About this exercise: Output the lines of the records below exactly, beginning at their first line and ending at the line with "El blog de Iñaki Anasagasti (180, 56)"; include no pictures.

= Beginning of Section =

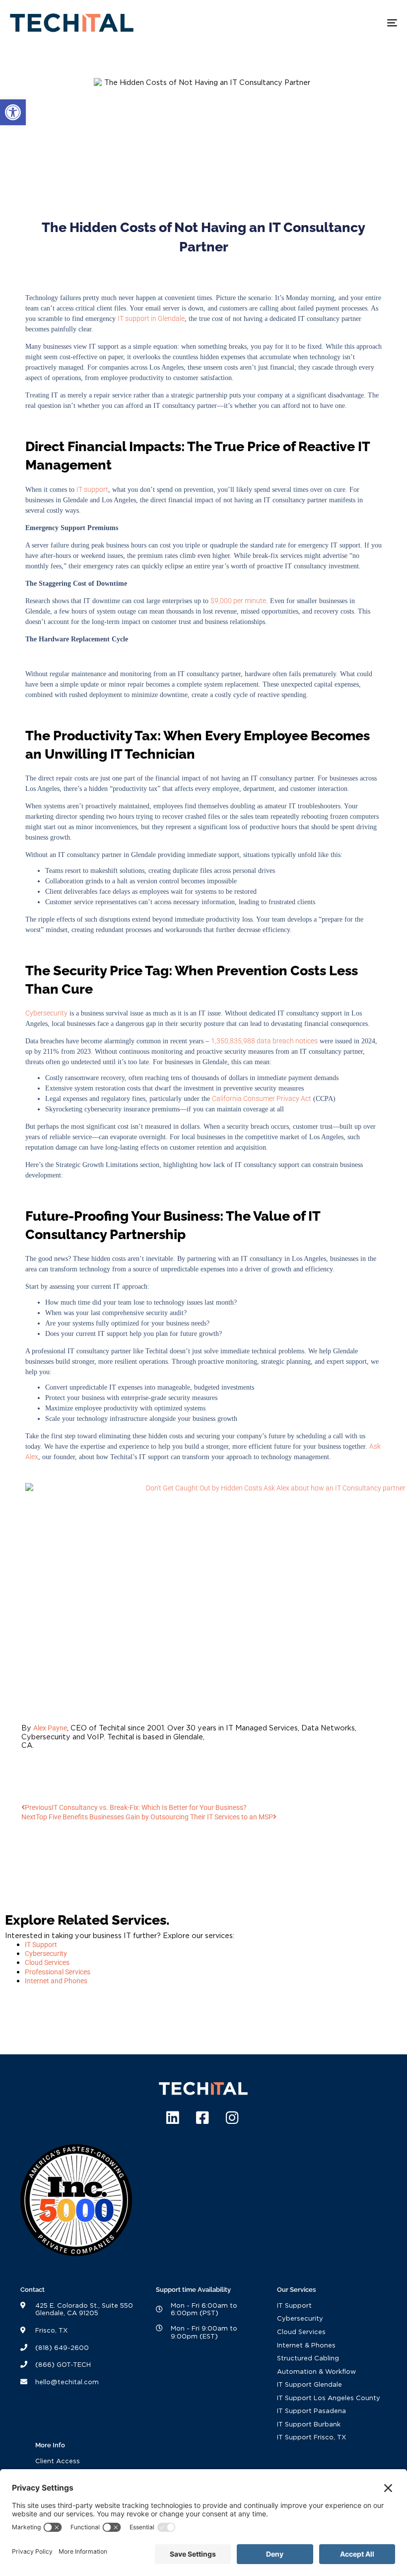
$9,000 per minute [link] (238, 601)
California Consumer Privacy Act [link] (261, 1098)
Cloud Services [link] (47, 1962)
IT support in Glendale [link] (151, 318)
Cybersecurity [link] (46, 1013)
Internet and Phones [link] (56, 1981)
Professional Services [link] (57, 1972)
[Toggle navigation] (332, 22)
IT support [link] (92, 489)
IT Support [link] (41, 1945)
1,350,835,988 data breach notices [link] (264, 1041)
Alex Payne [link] (50, 1728)
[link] (13, 112)
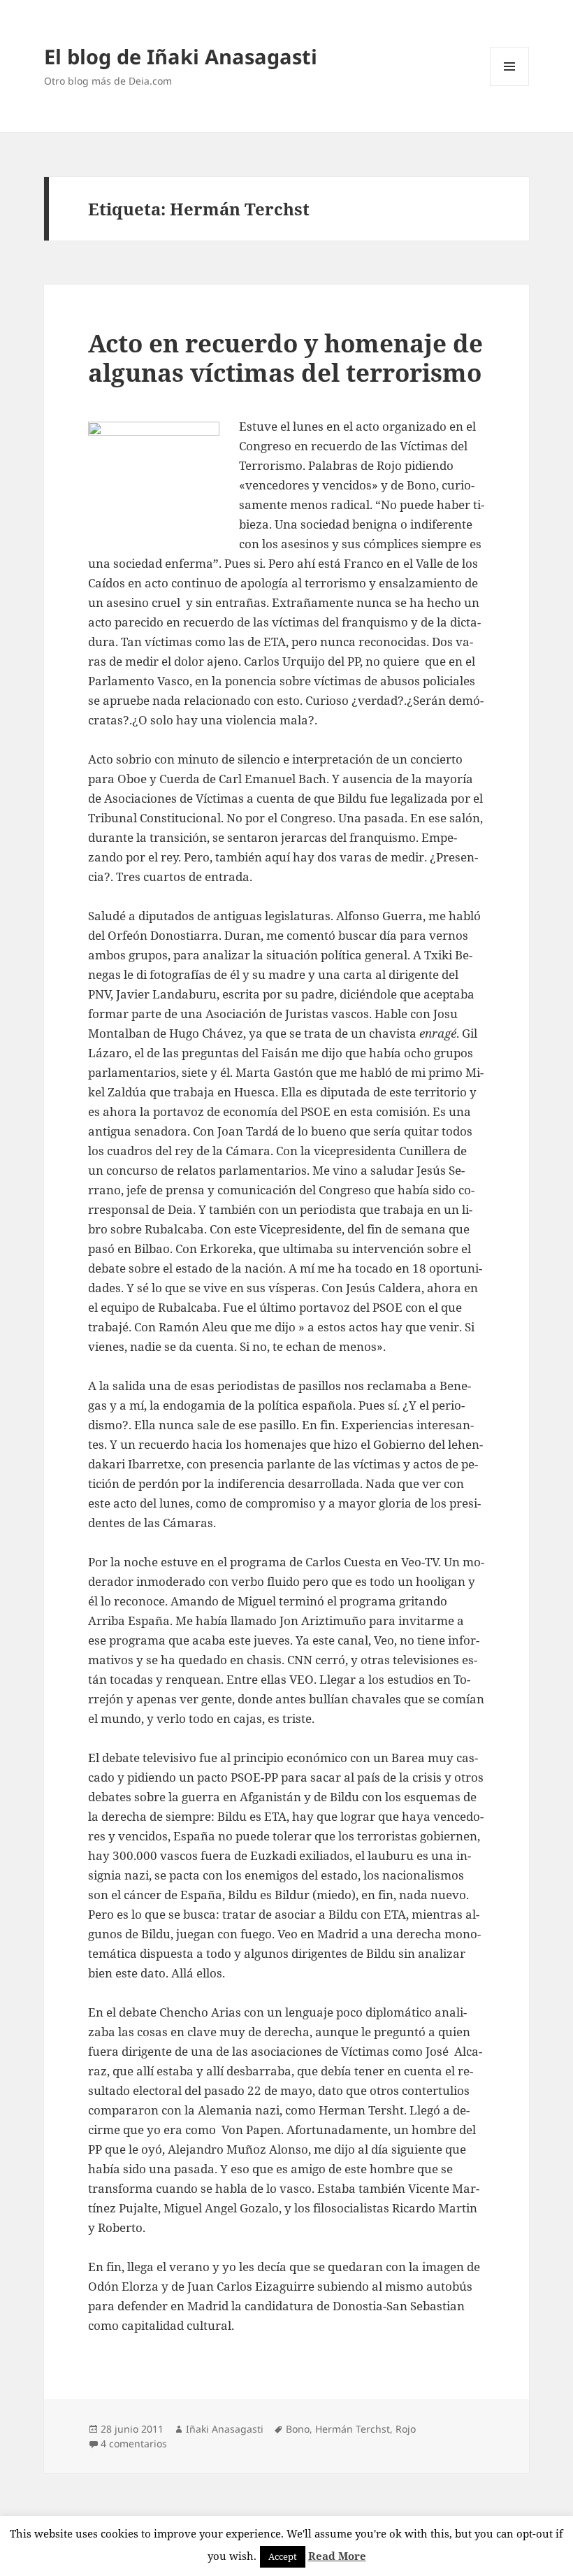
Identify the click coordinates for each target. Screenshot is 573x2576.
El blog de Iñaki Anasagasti (180, 56)
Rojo (406, 2428)
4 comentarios (134, 2443)
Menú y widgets (510, 85)
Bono (298, 2428)
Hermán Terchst (352, 2428)
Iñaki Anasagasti (224, 2428)
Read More (337, 2556)
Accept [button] (282, 2556)
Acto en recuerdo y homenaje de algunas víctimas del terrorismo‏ (285, 358)
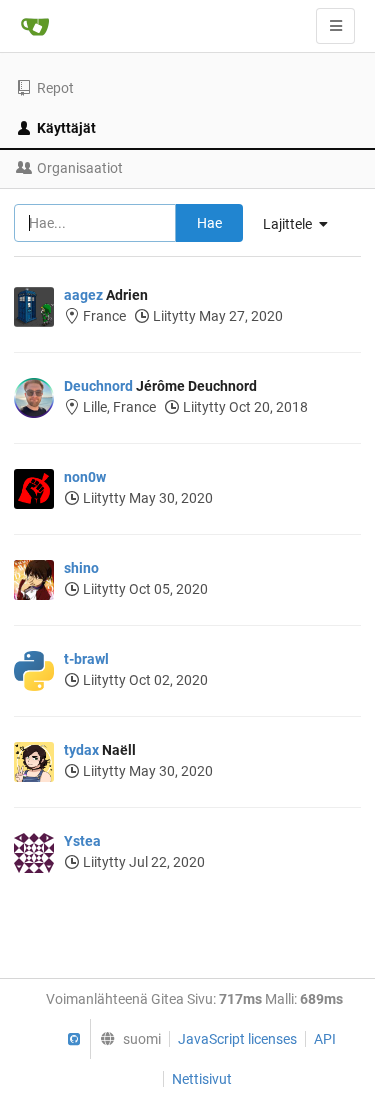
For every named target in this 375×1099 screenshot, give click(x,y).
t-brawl (86, 659)
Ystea (82, 841)
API (325, 1039)
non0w (85, 477)
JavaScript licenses (237, 1039)
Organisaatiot (80, 168)
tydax (81, 750)
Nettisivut (202, 1079)
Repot (55, 88)
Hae (209, 223)
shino (81, 568)
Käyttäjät (66, 128)
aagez (83, 295)
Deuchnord (98, 386)
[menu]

= End of Section =

Response area:
$9,000 per minute [link] (238, 601)
California Consumer Privacy Act [link] (261, 1098)
Cloud Services [link] (47, 1962)
IT support in Glendale [link] (151, 318)
Cybersecurity [link] (46, 1013)
Internet and Phones [link] (56, 1981)
Professional Services [link] (57, 1972)
[Toggle navigation] (332, 22)
IT support [link] (92, 489)
IT Support [link] (41, 1945)
1,350,835,988 data breach notices [link] (264, 1041)
Alex Payne [link] (50, 1728)
[link] (13, 112)
Identify the click coordinates for each target. Screenshot is 573x2576.
El blog de Iñaki Anasagasti (180, 56)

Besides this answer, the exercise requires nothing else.